* Task requirements: What you return should match every record exactly, with the images removed.

* Data to process:
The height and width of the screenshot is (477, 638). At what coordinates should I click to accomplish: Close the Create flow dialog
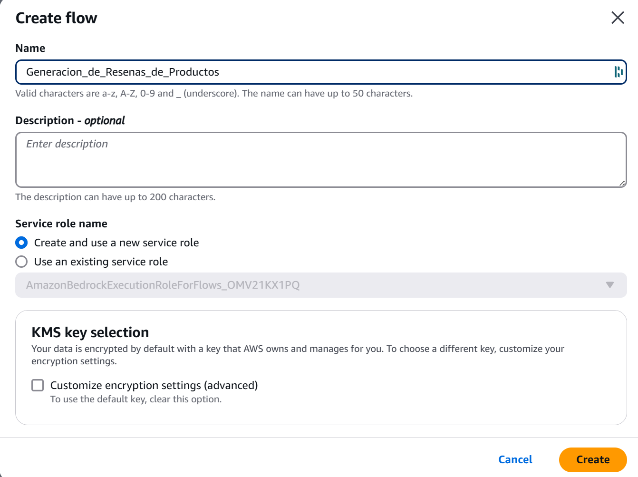pos(617,18)
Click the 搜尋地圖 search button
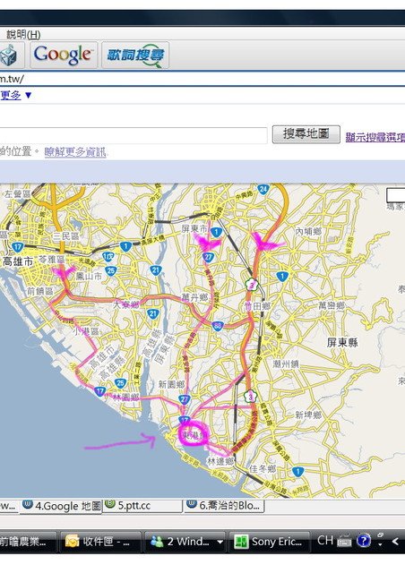 coord(306,134)
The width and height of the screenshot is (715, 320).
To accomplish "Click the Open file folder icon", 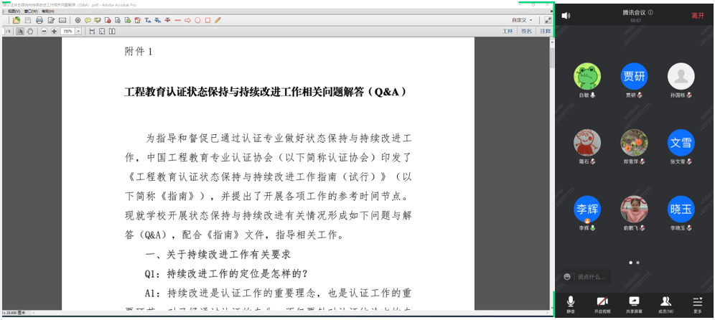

* Exercise result:
The height and width of the screenshot is (477, 638). At what coordinates should I click to accomplish: Close the Create flow dialog
pos(617,18)
Click the 搜尋地圖 search button
 coord(306,134)
The width and height of the screenshot is (715, 320).
To accomplish "Click the Open file folder icon", 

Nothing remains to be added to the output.